Stored data:
-*-*-
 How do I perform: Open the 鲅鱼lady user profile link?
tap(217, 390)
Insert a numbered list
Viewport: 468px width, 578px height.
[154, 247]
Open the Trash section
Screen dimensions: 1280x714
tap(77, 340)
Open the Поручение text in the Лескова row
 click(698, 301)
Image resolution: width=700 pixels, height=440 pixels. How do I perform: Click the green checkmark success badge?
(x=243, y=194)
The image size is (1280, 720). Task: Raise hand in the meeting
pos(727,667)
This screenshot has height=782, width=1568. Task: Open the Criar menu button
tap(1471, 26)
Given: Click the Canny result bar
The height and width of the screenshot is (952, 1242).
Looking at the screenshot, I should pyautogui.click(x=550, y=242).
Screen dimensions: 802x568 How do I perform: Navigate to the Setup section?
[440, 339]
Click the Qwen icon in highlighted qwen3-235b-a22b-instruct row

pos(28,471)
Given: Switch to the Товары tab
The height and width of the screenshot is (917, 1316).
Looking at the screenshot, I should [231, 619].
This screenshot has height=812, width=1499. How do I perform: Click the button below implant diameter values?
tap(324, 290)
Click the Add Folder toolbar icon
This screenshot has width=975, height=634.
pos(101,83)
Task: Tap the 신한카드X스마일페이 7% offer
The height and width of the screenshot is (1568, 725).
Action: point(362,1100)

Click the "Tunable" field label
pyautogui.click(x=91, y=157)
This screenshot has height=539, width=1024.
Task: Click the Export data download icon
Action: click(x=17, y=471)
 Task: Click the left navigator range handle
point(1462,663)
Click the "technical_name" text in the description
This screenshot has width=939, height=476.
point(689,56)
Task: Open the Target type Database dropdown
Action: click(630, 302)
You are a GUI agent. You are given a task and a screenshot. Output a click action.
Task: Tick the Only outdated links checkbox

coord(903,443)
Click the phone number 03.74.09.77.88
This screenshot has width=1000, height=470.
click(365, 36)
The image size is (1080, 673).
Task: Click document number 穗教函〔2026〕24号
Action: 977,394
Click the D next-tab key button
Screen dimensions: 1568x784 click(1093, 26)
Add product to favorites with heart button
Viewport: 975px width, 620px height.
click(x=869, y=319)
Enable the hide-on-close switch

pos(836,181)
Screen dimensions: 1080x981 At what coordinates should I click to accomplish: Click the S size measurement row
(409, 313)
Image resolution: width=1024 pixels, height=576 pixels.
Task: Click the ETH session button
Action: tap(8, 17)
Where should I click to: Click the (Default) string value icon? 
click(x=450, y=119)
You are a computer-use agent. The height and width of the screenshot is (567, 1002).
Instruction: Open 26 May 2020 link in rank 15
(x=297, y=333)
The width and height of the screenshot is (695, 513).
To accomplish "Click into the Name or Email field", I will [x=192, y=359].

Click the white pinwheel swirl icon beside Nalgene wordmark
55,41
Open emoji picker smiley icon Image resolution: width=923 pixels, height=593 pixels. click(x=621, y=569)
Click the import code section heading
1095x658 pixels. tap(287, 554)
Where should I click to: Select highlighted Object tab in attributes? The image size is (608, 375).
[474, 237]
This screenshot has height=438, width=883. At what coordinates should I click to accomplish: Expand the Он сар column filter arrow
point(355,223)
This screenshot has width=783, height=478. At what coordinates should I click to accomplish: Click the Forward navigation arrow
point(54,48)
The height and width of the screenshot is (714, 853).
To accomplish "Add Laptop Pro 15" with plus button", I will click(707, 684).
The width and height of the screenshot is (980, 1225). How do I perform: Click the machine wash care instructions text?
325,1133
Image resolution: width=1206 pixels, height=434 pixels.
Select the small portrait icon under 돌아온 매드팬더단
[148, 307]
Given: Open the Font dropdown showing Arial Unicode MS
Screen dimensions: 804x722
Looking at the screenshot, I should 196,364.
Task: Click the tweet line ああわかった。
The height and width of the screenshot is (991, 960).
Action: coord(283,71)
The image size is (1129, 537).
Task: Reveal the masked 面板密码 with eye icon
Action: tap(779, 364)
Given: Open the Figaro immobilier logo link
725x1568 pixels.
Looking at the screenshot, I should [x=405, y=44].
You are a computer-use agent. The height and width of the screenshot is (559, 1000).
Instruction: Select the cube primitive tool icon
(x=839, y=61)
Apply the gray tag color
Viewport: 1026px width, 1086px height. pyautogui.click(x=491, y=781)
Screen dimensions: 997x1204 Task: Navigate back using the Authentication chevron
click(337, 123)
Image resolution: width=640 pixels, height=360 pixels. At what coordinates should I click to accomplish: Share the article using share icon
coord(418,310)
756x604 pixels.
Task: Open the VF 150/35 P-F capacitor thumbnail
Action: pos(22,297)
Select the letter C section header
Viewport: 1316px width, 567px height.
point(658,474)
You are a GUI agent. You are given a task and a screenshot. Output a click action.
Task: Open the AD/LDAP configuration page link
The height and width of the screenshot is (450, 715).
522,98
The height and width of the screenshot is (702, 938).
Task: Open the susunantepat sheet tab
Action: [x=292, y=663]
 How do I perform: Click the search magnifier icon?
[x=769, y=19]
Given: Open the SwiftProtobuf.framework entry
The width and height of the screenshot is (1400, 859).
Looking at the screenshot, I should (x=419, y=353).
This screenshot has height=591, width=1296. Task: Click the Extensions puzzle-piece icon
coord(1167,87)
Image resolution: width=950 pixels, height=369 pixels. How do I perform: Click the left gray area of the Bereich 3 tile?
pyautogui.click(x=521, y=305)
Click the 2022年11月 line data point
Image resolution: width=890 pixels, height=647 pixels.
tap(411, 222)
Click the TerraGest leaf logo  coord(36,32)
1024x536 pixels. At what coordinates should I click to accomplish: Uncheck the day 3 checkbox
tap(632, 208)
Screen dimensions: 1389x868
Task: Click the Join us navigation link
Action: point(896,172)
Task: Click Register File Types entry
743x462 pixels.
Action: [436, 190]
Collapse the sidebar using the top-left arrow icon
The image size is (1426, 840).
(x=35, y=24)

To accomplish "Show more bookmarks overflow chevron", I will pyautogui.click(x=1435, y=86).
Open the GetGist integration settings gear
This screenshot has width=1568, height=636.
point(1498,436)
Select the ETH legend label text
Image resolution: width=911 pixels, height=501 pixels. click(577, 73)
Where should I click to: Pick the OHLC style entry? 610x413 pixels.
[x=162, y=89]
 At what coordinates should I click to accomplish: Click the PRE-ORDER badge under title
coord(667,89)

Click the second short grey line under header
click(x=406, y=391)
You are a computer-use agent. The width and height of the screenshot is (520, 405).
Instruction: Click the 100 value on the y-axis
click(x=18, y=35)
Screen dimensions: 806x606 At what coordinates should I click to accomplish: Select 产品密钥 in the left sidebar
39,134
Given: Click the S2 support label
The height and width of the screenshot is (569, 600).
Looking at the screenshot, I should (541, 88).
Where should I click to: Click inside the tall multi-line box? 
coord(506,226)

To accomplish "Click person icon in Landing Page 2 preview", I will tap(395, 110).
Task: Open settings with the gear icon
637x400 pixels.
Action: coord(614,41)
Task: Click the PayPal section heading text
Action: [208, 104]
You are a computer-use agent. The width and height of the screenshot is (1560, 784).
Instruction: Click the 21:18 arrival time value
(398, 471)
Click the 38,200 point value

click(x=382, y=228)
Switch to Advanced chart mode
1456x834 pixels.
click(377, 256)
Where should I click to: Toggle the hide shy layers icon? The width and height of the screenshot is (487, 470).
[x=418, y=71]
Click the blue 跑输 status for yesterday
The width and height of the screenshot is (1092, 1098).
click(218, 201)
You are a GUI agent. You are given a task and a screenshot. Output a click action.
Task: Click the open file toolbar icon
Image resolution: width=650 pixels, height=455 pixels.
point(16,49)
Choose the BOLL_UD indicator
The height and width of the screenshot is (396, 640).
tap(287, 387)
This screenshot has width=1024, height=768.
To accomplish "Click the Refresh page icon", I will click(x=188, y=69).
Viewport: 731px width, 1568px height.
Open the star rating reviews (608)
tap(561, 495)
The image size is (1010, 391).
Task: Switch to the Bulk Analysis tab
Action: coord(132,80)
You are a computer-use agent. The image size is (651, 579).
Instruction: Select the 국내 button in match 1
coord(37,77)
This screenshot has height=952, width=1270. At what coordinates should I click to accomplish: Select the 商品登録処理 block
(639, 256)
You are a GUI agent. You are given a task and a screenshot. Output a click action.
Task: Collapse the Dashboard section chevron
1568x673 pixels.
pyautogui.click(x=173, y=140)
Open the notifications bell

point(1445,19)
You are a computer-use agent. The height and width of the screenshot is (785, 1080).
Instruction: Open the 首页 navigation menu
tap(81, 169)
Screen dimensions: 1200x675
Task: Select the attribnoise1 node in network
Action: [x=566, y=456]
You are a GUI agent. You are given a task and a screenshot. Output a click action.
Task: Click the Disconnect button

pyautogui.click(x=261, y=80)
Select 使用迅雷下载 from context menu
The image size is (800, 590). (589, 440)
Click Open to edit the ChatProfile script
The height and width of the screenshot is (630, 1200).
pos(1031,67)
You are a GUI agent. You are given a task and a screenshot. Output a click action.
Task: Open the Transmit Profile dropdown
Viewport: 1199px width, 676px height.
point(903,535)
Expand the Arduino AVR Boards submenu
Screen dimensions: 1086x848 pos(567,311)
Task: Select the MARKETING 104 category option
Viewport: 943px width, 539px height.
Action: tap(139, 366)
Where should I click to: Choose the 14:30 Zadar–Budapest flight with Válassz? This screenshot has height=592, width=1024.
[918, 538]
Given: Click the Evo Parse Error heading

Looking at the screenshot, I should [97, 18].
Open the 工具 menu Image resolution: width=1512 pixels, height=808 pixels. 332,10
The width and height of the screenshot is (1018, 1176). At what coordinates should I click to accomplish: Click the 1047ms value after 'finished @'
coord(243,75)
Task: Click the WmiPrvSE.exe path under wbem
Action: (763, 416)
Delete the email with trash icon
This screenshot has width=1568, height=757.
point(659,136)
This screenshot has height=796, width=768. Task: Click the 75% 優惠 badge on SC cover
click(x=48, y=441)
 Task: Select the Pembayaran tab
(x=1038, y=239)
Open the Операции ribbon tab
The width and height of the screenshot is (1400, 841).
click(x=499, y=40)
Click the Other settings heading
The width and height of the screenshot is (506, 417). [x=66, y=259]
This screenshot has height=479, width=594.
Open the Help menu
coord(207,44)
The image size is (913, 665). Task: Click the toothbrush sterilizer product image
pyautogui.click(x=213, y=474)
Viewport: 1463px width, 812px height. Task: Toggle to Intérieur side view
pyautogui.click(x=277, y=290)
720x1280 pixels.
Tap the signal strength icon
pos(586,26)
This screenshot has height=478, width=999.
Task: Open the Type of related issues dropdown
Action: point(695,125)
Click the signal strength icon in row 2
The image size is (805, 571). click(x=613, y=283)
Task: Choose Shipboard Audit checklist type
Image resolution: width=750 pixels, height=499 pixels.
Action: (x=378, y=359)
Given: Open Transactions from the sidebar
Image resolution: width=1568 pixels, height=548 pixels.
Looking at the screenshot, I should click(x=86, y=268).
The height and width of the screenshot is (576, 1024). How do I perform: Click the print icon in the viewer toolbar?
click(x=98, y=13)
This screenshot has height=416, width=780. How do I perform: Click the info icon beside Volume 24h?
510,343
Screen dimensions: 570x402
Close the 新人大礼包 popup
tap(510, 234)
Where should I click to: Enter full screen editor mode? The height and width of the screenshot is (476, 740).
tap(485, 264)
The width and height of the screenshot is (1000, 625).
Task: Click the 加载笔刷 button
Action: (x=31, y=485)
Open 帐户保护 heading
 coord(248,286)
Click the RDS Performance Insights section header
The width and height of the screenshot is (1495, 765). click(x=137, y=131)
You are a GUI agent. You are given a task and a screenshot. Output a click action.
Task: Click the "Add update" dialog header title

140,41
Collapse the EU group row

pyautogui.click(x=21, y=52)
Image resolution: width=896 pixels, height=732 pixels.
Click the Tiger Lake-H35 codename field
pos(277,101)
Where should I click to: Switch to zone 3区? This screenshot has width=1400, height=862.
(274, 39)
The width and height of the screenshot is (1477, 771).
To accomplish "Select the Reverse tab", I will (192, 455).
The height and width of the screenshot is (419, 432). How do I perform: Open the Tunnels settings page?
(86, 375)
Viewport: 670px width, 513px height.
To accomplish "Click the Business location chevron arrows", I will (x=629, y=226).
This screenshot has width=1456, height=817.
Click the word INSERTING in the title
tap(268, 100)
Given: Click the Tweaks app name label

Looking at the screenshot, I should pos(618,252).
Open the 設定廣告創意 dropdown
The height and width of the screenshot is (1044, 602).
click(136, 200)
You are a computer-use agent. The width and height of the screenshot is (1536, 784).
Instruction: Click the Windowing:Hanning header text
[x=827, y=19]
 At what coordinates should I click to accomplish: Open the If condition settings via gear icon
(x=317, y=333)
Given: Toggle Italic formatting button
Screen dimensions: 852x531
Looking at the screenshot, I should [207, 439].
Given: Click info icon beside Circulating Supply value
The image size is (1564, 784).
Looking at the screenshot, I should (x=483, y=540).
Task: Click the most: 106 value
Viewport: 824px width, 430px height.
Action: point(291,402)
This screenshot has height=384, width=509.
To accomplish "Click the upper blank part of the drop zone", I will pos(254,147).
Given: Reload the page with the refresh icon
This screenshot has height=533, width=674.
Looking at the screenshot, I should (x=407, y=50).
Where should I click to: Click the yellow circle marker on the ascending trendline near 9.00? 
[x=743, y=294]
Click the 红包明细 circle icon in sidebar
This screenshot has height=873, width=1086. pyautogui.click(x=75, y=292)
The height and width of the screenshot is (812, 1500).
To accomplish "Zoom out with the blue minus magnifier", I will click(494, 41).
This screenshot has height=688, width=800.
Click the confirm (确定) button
-*-*-
**The problem:** Please find how many lines of the entries above include the string "logo", giving the number and nothing else.

**Reply:** 2